Description and Analysis

Mercury Dimes

Description & Analysis

The U. S. Mint anticipated that dimes of this new type by Adolph A. Weinman would be in mass production by summer at the latest, but this was not to be. As with most of the coin designs created outside of the Mint's own Engraving Department, there were technical issues that had to be addressed, and large scale production did not begin until October. In the meantime, the demand for additional dimes could no longer be ignored, and millions were coined with the 1916 date but carrying Charles Barber's old Liberty Head design.

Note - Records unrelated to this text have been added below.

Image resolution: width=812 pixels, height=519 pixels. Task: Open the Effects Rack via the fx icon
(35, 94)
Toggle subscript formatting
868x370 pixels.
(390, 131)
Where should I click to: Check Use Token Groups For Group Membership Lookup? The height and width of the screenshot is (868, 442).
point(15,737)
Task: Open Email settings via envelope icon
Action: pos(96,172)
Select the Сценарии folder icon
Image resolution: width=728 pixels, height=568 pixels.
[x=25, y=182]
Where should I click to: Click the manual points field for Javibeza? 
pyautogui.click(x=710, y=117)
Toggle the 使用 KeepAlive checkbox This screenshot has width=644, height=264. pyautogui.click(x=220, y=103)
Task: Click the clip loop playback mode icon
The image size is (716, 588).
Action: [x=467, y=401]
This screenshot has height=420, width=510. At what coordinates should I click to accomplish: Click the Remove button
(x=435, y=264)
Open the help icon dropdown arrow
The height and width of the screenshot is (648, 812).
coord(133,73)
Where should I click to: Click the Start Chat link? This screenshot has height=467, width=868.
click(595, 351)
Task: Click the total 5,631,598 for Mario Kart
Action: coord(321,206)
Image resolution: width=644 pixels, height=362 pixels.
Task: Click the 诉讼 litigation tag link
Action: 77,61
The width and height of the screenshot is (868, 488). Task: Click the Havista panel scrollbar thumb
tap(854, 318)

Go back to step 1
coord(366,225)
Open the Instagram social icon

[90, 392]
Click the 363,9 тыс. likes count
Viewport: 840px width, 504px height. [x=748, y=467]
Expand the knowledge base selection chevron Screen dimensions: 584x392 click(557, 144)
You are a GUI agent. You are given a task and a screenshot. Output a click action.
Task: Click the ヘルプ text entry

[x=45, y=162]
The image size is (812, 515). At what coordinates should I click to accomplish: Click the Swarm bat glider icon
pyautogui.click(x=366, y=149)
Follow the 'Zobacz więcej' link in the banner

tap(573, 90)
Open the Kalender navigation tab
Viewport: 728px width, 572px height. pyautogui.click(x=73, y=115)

It was not until October 28, 1916 that the new dimes were released to circulation. Both numismatic and general publications had been reporting on these coins for months, and there was a tremendous sense of anticipation when they finally debuted. Reviews were almost universally favorable.

Americans took the new dimes to heart, saving many thousands of them in Mint State condition. This remains a common issue across a broad range of grades, and some truly amazing gems may be found.

Most of these survivors are reasonably well struck, but only a quarter or fewer have fully struck horizontal bands to the fasces, and such coins bring a premium. Often overlooked, however, is that other portions of the design may be weakly struck on a Full Band specimen. Coins saved by non-numismatists often are found with extremely deep toning that ranges from golden brown to nearly black. The finer specimens were most likely in the hands of collectors from the outset.